La victoria de Donald Trump en las elecciones presidenciales de Estados Unidos en 2024 ha generado un tenso escenario político en Venezuela, donde el gobierno de Nicolás Maduro se enfrenta a una nueva administración republicana en Washington.
Tras cuatro años de relativa distensión bajo el gobierno de Joe Biden, el regreso de Trump a la Casa Blanca representa un duro revés para el régimen venezolano, que deberá enfrentar una política exterior estadounidense más confrontacional y hostil.
Uno de los primeros movimientos del nuevo gobierno de Trump ha sido designar a Marco Rubio como secretario de Estado, encargado de liderar la transición y la política hacia Venezuela. Rubio, conocido por su posición dura contra el gobierno de Maduro, ha prometido "restaurar la democracia" en el país suramericano.
Por su parte, el presidente Nicolás Maduro ha reaccionado con cautela a la victoria de Trump, evitando por ahora confrontaciones directas. Sin embargo, su gobierno ha movilizado a sus principales figuras, como Delcy Rodríguez, Jorge Rodríguez y Diosdado Cabello, para coordinar una respuesta estratégica.
Analistas coinciden en que el nuevo escenario político en Estados Unidos representa un desafío mayúsculo para el régimen venezolano, que deberá navegar en aguas turbulentas en los próximos años.

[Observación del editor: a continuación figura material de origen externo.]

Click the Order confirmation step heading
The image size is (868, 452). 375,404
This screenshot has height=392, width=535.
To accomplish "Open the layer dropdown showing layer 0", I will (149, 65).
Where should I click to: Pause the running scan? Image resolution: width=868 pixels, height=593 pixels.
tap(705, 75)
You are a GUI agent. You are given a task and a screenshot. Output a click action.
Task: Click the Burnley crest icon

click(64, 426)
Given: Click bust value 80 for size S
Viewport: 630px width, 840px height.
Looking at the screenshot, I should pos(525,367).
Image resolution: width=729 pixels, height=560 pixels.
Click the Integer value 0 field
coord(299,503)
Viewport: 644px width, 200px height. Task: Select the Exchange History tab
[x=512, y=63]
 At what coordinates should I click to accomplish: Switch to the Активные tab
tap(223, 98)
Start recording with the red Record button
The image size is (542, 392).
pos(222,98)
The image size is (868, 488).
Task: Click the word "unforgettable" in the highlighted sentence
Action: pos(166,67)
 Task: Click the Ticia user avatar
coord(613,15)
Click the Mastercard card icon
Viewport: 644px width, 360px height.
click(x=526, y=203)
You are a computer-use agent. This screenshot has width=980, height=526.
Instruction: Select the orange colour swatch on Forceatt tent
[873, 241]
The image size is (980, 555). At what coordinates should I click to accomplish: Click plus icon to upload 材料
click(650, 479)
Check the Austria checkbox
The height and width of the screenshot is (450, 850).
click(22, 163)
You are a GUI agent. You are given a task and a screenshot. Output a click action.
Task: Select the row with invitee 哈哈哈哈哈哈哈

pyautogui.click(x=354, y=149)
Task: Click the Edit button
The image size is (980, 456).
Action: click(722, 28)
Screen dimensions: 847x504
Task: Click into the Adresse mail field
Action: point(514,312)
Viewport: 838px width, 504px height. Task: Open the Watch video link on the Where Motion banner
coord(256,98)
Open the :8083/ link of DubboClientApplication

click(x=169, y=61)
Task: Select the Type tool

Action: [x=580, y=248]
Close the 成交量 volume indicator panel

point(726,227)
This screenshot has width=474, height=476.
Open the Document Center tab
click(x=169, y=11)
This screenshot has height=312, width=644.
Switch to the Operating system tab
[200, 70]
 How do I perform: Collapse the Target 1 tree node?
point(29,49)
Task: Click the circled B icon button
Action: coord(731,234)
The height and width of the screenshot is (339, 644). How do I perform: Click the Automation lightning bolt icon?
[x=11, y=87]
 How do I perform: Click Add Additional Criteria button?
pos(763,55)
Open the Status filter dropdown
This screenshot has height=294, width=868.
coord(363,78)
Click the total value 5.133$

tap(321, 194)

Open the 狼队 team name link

La posibilidad de sanciones más duras, presiones diplomáticas y eventuales acciones militares no pueden descartarse, lo que podría profundizar aún más la crisis que vive Venezuela.
En este contexto, la transición de poder en Washington será seguida de cerca por la comunidad internacional, que espera ver si el gobierno de Trump adopta un enfoque más conciliador o si, por el contrario, recrudece su confrontación con el régimen de Maduro.